Auch inhaltlich scheint der Roman überfrachtet zu sein. Das bestimmende Motiv Tchaikovskys ist die Schilderung einer Welt, deren Bewohner ihren gemeinsamen Mittelpunkt verloren haben und in ihrem verzweifelten Streben nach Halt immer weiter auseinanderdriften. Mehrere politische Bewegungen versuchen dabei die Vorherrschaft zu erlangen, seien es nun Nachfolger der Erde, eine menschlich-identitären Bewegung oder die muschelartigen und gottähnlichen Essiel, die einen Schutz vor den Architekten zu bieten scheinen.
In unterschiedlichen Ausprägungen behandelt der Autor zudem noch weitere zeitgemäße Themen wie Rassismus, Nationalismus, Inklusion, Diaspora oder Flüchtlingsbewegungen. Für den Unterhaltungsfaktor ist dabei sicherlich hilfreich, dass er den Roman nicht als Plattform für seine eigenen politischen Ansichten nutzt, sondern diese Aspekte stimmungsvoll in seine Welt integriert.
Aus meinen bisherigen Ausführungen könnte man nun leicht den Schluss ziehen, dass der Roman einfach nicht genug Platz bietet, um all dem gerecht zu werden. Um der Informationsflut entgegenzuwirken, bedient sich der Autor daher verschiedenster Werkzeuge.
Hervorzuheben wäre dabei sein Hang zu Action-Szenen – der ganze Roman ist gespickt mit Kampfszenen, die aufgrund der unterschiedlichen Szenarien tatsächlich Abwechslung bieten. Tchaikovsky gelingt es dabei, die spezifischen Gegebenheiten der jeweiligen Umgebung mit einzubeziehen und zögert auch nicht, wichtige Figuren sterben zu lassen, sodass der Leser gar nicht erst auf die Idee kommt, diesen Abschnitten weniger Aufmerksamkeit zu widmen.
Ein weiteres wichtiges Element seiner Erzählung sind die zahlreichen und vielfältigen Protagonisten, die einem im Laufe der Handlung ans Herz wachsen. Liebevoll beschreibt und behandelt der Autor Menschen und Außerirdische mit all ihren inneren und äußeren Macken. So reichen bereits einige wenige seiner unterhaltsamen Dialoge aus, damit sie uns ans Herz wachsen. Gerade die Interaktionen der Crew der Geiergott lässt den ansonsten weiten Erzählwinkel von Tchaikovsky schrumpfen und erdet die ganze Handlung.

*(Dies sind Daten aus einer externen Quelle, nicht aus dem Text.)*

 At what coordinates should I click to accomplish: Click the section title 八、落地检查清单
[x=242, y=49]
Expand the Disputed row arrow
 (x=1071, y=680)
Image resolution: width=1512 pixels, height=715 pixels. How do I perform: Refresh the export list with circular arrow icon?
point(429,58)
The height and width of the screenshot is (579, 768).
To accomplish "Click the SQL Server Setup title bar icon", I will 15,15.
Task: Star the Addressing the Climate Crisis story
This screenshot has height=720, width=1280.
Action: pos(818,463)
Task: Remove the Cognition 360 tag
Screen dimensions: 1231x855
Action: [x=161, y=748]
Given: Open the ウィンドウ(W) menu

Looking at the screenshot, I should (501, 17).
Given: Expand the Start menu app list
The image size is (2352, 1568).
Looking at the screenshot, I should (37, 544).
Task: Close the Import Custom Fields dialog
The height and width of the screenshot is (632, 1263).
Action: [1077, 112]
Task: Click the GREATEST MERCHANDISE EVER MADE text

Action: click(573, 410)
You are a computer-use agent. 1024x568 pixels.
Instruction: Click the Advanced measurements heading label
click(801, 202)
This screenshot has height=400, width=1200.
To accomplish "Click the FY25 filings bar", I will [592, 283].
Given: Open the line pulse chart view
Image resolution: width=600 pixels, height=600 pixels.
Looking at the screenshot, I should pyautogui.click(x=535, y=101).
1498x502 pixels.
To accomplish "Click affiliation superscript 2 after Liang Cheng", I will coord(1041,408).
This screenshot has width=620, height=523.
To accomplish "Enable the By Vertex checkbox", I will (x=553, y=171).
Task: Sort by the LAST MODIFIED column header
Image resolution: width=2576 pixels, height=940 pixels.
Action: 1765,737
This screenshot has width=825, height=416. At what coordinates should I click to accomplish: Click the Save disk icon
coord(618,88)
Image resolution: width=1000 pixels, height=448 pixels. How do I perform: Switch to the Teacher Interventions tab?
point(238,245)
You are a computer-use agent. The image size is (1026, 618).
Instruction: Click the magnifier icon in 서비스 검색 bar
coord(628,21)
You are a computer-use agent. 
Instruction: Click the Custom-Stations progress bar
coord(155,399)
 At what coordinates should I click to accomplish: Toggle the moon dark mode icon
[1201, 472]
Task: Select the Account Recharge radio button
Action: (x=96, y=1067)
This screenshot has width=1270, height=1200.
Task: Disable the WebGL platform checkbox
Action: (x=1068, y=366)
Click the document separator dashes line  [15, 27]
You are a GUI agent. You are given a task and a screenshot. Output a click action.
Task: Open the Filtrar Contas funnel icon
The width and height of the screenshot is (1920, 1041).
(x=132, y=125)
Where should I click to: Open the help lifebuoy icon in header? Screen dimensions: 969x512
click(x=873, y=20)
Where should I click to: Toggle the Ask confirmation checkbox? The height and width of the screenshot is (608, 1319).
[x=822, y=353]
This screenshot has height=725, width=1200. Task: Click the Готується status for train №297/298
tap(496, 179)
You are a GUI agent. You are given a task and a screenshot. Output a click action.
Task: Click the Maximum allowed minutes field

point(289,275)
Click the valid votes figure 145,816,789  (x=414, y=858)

Ein weiter wichtiger Aspekt des Romans ist die Schilderung der Weltraumreisen. Die Menschheit kann sich im Weltraum nämlich nicht frei bewegen, sondern ist auf die Nutzung von Passagen angewiesen, die sich zwischen allen Planeten befinden. Außerhalb dieser Passagen liegt der sogenannte Unraum. Betreten normale Lebewesen diesen Unraum, so verlieren sie innerhalb kürzester Zeit den Verstand. Einzig die Intermediäre sind in der Lage, diesen Raum einigermaßen unbeschadet zu durchqueren und sind daher gefragte Piloten und Navigatoren.
Allerdings machen ihre parapsychischen Kräfte sie gleichzeitig auch zum einzigen Mittel der Menschheit gegen die Bedrohung der Architekten. Dabei kämpfen sie nicht im herkömmlichen Sinne – physische Gewalt kann den Architekten nichts anhaben – sondern versuchen vielmehr psychisch zu ihnen vorzudringen und Kontakt aufzunehmen. Die Schilderungen der Reisen durch den Unraum und die Kontaktaufnahmen mit den Architekten gehören dabei sicherlich zu den Highlights des Romans, liegen sie doch jenseits aller Konventionen.
Fazit:
Mit Die Scherben der Erde legt Adrian Tchaikovsky einen gelungenen Auftaktband hin, der trotz seiner Informationsflut durch ein spannendes Szenario und zahlreiche Action-Szenen begeistern kann. Sicherlich kein Meisterwerk, aber eine überaus unterhaltsame Lektüre!